Maria has a high-deductible health plan (HDHP) with a $1,800 deductible, 20% coinsurance, and a $6,000 out-of-pocket maximum, with a monthly premium of $200. Her coworker has a low-deductible plan with a $300 deductible, 20% coinsurance, $4,500 out-of-pocket max, and a $450 monthly premium. Maria has surgery that results in $30,000 in covered medical bills. Who pays less in total annual costs?
AMaria pays less — her HDHP has lower monthly premiums, so she always saves money
BMaria's coworker pays less — with a major medical event, the low-deductible plan hits its out-of-pocket cap faster and has only $300 in deductible exposure
CThey pay the same — both plans have similar coinsurance rates, so costs equalize on large bills
DMaria pays less — her out-of-pocket maximum is lower than her coworker's
With $30,000 in bills, both plans quickly hit their out-of-pocket maximums. Maria pays $1,800 deductible + $4,200 coinsurance = $6,000 OOP max, plus $2,400 in premiums ($200 × 12) = $8,400 total. Her coworker pays $300 deductible + $4,200 coinsurance = $4,500 OOP max, plus $5,400 in premiums ($450 × 12) = $9,900 total. Wait — actually Maria pays less total ($8,400 vs $9,900). This illustrates that the HDHP wins even in a bad year if the premium savings are large enough. The key insight is that you must calculate TOTAL costs — premiums plus out-of-pocket — not just focus on one number. Option A is stated for a different reason (just 'lower premiums always wins') which is the misconception; the actual math sometimes still favors the HDHP even with major use.

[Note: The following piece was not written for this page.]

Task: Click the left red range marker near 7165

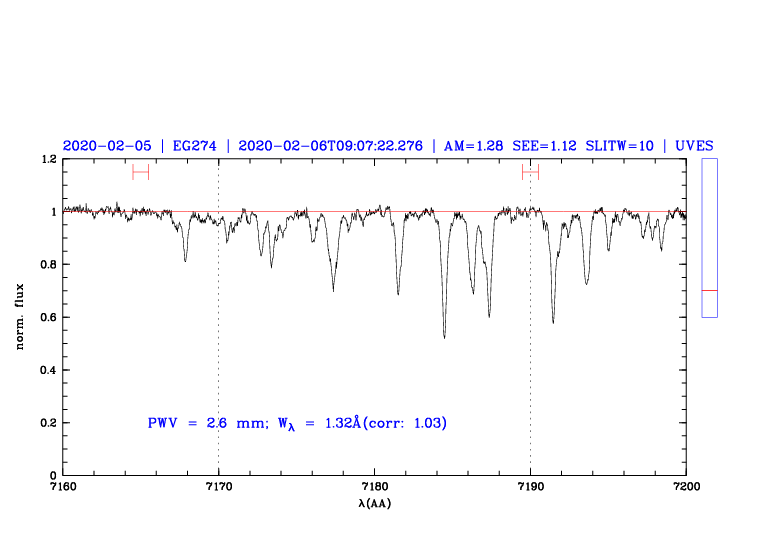Action: (140, 172)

Question 2 Multiple Choice
You have met your annual deductible for the year and have now also reached your out-of-pocket maximum. Your doctor orders an additional in-network procedure. What do you owe for the procedure?
AYour coinsurance percentage (e.g., 20%) of the procedure cost
BA flat copay as specified in your plan
CNothing — the insurer covers 100% of covered in-network costs once you've hit the out-of-pocket max
DThe full cost, since you've exhausted your benefits for the year
The out-of-pocket maximum is the annual ceiling on your cost-sharing. Once you reach it, the insurer pays 100% of covered in-network costs for the remainder of the year. This is the catastrophic protection function of health insurance — it prevents unlimited financial exposure. Options A and B describe what happens before the OOP max is reached. Option D confuses the OOP max with a 'benefits exhaustion' limit, which doesn't exist in standard health plans.
Question 3 True / False
Under the ACA, most preventive care services — such as annual physicals, recommended screenings, and vaccinations — must be covered at no cost to you, even if you haven't met your deductible yet.
TTrue
FFalse
Answer: True
This is a specific ACA requirement that many people don't know: preventive services on the recommended list must be covered with no cost-sharing (no deductible, no copay, no coinsurance) for in-network care. This means that going to your doctor for a covered preventive visit doesn't count toward your deductible — the insurer simply pays it. This is an exception to the general rule that you pay out of pocket until you meet your deductible.
Question 4 True / False
The deductible and the out-of-pocket maximum are the same thing — they both represent the total amount you'll pay before insurance covers everything.
TTrue
FFalse
Answer: False
These are different thresholds in the layered cost-sharing structure. The deductible is the amount you pay in full before the insurer begins sharing costs (e.g., the first $1,500). After meeting the deductible, you enter coinsurance — splitting costs with the insurer at a set ratio (e.g., 80/20). The out-of-pocket maximum is the ceiling on your total annual cost-sharing (deductible + coinsurance + copays combined), after which the insurer covers 100%. You pass through the deductible on the way to the out-of-pocket max — they are sequential thresholds, not the same threshold.
Question 5 Short Answer
Explain the difference between a deductible and coinsurance, and describe the sequence in which they typically apply to a covered medical expense.
Think about your answer, then reveal below.
Model answer: A deductible is the amount you pay in full before the insurer contributes anything to a covered service — you absorb the entire cost until that threshold is met. Coinsurance kicks in after the deductible: you split the cost with the insurer at a fixed percentage (e.g., you pay 20%, insurer pays 80%) for each subsequent service. The sequence is: (1) you pay 100% until you hit the deductible; (2) you pay your coinsurance percentage until you hit the out-of-pocket maximum; (3) the insurer pays 100% after that.
Understanding the sequence is critical for predicting actual costs. Many people think 'I have insurance, so my costs are capped at my copay' and are shocked when a large bill arrives — because they haven't met their deductible yet. The layered structure means your exposure depends on where in the sequence you are when a health event occurs, which is why total annual cost calculations must account for premiums, deductible exposure, and coinsurance, not just the monthly premium.